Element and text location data
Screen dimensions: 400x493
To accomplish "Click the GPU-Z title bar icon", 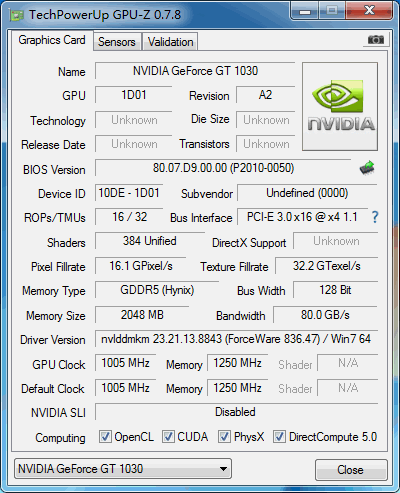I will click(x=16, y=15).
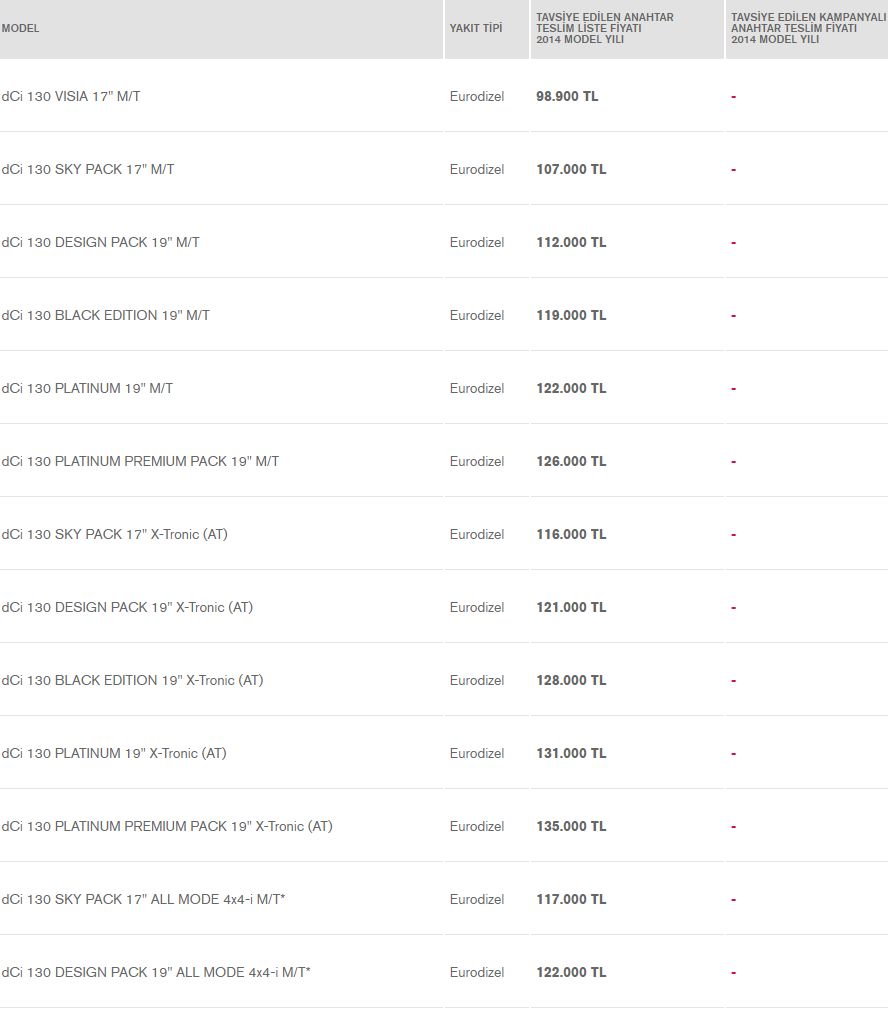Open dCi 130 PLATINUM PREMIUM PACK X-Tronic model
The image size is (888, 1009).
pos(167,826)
--
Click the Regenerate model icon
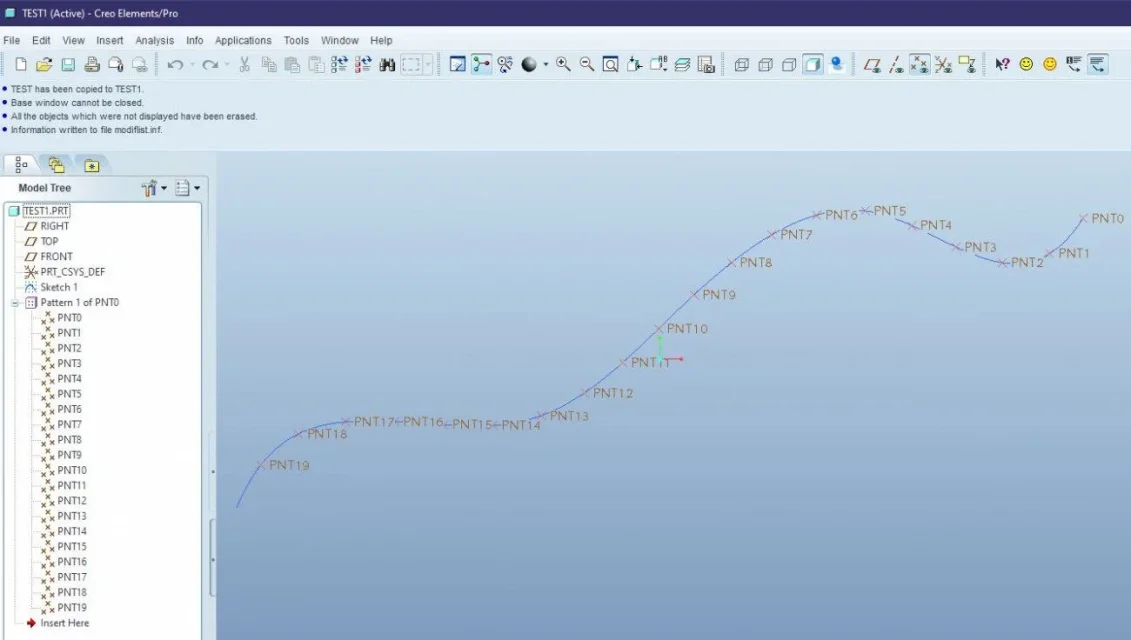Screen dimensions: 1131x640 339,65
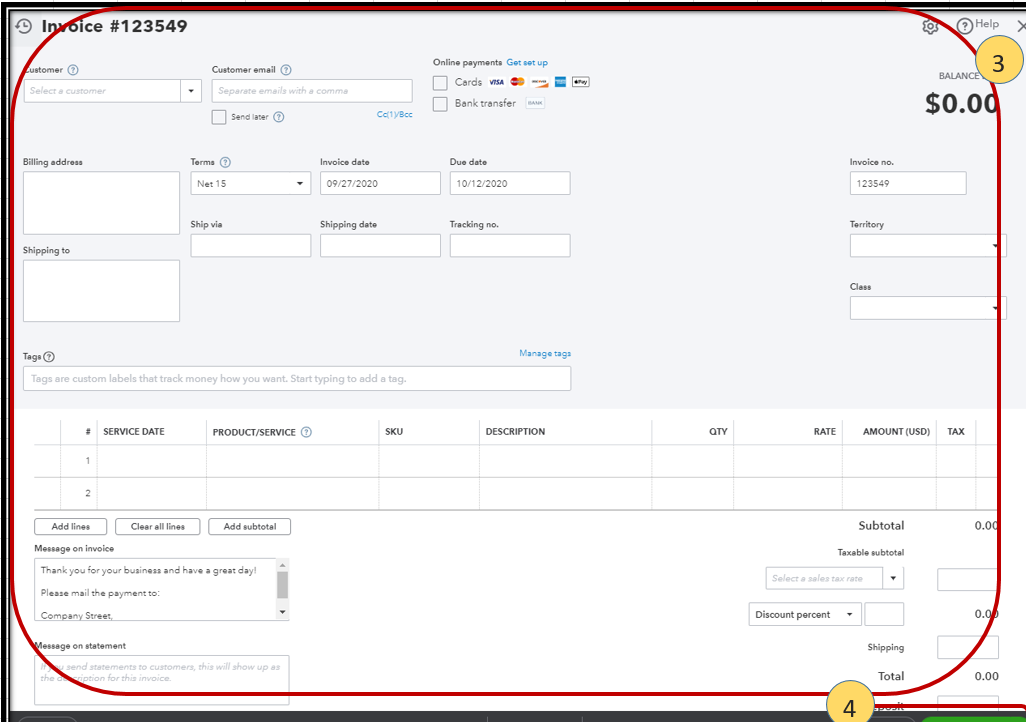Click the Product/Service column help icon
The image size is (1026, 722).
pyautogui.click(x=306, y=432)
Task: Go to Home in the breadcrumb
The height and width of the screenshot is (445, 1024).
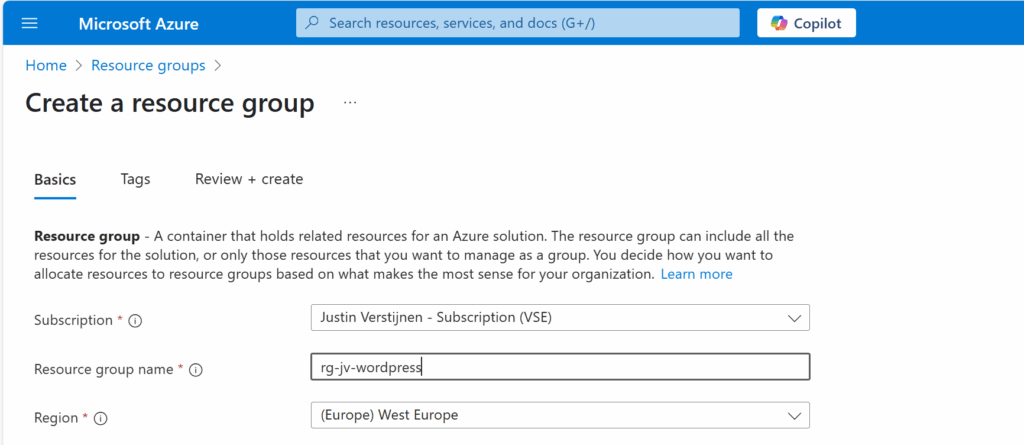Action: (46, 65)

• [AIM]: Put the listing lines into a numbered list, from the line with "Task: Go to Home in the breadcrumb" up to and including the line with "Action: (46, 65)", and skip any blank lines. Leave the pictures out of the answer.

• [OUTPUT OF THE EXERCISE]:
1. Task: Go to Home in the breadcrumb
2. The height and width of the screenshot is (445, 1024).
3. Action: (46, 65)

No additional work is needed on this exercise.